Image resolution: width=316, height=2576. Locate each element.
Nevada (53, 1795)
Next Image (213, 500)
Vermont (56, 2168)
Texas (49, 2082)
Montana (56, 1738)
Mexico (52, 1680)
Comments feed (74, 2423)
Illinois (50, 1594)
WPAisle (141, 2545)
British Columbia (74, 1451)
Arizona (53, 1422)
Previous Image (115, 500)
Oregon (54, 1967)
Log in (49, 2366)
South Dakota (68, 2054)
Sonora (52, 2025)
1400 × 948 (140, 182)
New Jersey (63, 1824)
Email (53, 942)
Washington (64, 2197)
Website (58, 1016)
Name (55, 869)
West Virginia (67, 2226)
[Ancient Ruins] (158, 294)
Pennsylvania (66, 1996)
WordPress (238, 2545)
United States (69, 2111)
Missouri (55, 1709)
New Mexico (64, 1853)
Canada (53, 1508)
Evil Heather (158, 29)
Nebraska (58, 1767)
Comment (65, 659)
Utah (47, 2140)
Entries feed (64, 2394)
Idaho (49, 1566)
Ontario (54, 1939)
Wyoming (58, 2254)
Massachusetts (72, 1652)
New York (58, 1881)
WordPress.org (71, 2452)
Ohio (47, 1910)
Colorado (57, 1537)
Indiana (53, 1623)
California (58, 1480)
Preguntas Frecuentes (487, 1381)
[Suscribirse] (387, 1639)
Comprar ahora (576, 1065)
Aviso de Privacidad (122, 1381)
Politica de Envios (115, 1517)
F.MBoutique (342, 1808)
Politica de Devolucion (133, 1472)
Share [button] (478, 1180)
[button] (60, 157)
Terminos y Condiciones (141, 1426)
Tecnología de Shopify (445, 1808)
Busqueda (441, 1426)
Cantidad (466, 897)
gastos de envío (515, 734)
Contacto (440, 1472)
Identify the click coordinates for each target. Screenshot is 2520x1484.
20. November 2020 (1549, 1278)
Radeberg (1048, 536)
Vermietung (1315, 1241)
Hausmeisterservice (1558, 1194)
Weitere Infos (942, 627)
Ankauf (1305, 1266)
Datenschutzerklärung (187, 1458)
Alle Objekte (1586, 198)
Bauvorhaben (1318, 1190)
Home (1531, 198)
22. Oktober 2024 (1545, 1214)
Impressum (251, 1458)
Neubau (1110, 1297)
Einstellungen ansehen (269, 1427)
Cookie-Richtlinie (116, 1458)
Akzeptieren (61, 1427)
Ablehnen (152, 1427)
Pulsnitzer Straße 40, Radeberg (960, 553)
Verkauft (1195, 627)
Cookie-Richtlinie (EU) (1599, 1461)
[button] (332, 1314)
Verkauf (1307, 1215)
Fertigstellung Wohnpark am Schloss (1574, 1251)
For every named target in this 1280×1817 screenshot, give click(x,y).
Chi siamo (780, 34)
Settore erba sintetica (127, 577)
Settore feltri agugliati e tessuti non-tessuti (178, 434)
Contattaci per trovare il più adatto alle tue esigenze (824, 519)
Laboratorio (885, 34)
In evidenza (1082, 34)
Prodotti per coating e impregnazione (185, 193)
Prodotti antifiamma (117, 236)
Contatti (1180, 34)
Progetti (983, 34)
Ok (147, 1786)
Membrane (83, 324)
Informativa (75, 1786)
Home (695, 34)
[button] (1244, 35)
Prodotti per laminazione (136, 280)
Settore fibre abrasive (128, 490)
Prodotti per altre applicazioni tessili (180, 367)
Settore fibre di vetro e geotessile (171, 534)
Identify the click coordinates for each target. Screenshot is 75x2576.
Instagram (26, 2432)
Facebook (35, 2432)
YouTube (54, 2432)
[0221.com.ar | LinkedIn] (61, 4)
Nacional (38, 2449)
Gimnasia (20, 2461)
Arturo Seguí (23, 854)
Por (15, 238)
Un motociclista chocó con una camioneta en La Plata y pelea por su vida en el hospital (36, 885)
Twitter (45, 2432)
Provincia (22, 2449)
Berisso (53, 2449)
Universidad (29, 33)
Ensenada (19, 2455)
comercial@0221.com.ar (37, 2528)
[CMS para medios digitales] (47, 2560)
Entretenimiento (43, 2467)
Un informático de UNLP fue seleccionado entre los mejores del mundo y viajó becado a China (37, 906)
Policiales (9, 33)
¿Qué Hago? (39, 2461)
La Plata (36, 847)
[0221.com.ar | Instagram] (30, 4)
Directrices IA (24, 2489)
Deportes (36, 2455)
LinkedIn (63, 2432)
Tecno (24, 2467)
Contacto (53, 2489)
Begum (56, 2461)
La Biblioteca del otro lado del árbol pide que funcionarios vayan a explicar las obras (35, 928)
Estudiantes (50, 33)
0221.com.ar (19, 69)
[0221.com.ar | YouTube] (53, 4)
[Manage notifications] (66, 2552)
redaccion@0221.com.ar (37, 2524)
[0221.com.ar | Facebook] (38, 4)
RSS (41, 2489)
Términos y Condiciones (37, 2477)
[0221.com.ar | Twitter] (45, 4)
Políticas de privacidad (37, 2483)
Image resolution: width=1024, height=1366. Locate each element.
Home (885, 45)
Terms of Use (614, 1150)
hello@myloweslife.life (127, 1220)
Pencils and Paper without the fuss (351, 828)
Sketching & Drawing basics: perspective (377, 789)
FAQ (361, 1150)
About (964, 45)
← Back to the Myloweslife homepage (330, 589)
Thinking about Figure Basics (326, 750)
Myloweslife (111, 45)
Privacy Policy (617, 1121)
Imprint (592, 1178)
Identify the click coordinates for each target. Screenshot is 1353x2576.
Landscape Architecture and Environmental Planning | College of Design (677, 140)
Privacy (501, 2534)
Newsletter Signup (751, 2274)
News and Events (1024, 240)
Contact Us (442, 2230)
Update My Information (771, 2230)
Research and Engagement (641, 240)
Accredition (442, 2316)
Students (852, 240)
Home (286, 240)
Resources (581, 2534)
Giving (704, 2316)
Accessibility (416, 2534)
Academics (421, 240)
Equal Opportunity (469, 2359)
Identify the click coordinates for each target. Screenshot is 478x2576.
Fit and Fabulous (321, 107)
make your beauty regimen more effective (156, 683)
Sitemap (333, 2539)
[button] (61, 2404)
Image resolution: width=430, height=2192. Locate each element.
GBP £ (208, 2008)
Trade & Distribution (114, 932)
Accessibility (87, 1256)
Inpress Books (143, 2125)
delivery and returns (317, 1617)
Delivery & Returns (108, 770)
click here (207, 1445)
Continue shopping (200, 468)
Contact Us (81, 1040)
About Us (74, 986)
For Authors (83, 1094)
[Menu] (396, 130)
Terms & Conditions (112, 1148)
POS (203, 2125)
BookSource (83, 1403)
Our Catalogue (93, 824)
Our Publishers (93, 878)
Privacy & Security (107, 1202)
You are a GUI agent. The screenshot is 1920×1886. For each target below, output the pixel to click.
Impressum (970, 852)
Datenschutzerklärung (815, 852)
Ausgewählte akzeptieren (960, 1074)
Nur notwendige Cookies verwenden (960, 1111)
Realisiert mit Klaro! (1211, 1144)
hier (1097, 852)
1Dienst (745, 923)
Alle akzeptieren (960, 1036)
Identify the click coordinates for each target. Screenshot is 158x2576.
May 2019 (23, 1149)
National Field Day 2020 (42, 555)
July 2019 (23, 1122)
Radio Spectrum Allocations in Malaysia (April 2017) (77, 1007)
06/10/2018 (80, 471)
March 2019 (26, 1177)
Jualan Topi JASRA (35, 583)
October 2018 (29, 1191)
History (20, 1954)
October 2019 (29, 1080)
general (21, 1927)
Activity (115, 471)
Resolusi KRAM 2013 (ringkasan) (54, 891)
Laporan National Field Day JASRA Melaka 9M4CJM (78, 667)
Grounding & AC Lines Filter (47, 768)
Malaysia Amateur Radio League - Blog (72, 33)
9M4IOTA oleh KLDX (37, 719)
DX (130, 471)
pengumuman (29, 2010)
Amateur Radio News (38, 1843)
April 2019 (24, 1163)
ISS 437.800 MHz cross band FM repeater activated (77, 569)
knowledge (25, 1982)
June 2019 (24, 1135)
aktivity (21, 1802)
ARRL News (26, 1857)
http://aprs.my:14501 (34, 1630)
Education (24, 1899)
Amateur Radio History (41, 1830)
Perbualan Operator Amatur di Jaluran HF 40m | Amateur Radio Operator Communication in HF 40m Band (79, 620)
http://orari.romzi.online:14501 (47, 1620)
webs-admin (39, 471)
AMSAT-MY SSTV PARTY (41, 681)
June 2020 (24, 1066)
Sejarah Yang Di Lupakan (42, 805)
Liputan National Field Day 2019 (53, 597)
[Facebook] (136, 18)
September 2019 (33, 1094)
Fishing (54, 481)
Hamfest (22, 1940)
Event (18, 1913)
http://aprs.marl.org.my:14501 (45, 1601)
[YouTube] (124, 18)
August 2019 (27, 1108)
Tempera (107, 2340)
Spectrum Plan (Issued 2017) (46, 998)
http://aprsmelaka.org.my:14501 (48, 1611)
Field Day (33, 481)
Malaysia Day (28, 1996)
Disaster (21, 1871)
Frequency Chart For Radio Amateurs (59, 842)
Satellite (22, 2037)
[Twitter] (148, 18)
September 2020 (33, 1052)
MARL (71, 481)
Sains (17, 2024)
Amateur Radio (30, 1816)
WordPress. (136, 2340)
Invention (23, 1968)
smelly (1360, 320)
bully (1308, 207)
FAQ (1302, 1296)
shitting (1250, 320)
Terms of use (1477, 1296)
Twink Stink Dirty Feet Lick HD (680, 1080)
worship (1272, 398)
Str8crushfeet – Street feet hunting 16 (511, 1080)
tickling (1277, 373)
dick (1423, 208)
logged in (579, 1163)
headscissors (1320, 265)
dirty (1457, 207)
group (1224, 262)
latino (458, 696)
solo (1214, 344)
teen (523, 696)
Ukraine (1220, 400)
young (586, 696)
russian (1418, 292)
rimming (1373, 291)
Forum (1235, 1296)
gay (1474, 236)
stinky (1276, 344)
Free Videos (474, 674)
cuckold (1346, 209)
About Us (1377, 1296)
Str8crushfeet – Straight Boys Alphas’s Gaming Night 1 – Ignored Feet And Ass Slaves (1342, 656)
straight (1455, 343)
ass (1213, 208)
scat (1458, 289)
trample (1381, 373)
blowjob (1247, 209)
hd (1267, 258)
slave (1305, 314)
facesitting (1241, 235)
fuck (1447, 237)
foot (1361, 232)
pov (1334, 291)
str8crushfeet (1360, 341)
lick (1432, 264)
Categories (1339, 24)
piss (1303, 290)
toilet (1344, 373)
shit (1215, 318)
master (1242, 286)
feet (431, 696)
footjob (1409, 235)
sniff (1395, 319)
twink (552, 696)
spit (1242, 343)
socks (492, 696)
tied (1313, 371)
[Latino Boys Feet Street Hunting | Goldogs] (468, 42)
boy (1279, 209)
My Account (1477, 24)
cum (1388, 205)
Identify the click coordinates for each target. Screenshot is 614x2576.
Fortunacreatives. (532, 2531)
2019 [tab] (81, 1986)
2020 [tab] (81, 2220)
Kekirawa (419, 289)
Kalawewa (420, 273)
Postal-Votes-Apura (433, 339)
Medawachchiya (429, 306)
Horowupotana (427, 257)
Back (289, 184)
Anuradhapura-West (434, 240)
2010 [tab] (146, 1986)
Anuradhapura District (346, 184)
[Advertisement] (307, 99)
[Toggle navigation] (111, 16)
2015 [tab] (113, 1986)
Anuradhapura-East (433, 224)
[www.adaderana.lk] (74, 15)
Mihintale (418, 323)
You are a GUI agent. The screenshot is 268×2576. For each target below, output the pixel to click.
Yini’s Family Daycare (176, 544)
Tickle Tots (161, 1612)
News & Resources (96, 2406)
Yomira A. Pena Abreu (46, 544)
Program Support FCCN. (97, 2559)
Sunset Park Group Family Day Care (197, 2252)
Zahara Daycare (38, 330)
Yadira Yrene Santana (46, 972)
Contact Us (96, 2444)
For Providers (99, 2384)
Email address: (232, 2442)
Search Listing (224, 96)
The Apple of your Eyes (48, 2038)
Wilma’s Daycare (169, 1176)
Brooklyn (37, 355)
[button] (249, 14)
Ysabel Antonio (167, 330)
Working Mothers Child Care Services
----------
• [ACTIVITY]: Copy out, word for word, the part of the entries above that begins at the line with "March 2019 (26, 1177)" and ends at the line with "Grounding & AC Lines Filter (47, 768)", including both.

• [EXERCISE ANSWER]:
March 2019 (26, 1177)
Jualan Topi JASRA (35, 583)
October 2018 (29, 1191)
History (20, 1954)
October 2019 (29, 1080)
general (21, 1927)
Activity (115, 471)
Resolusi KRAM 2013 (ringkasan) (54, 891)
Laporan National Field Day JASRA Melaka 9M4CJM (78, 667)
Grounding & AC Lines Filter (47, 768)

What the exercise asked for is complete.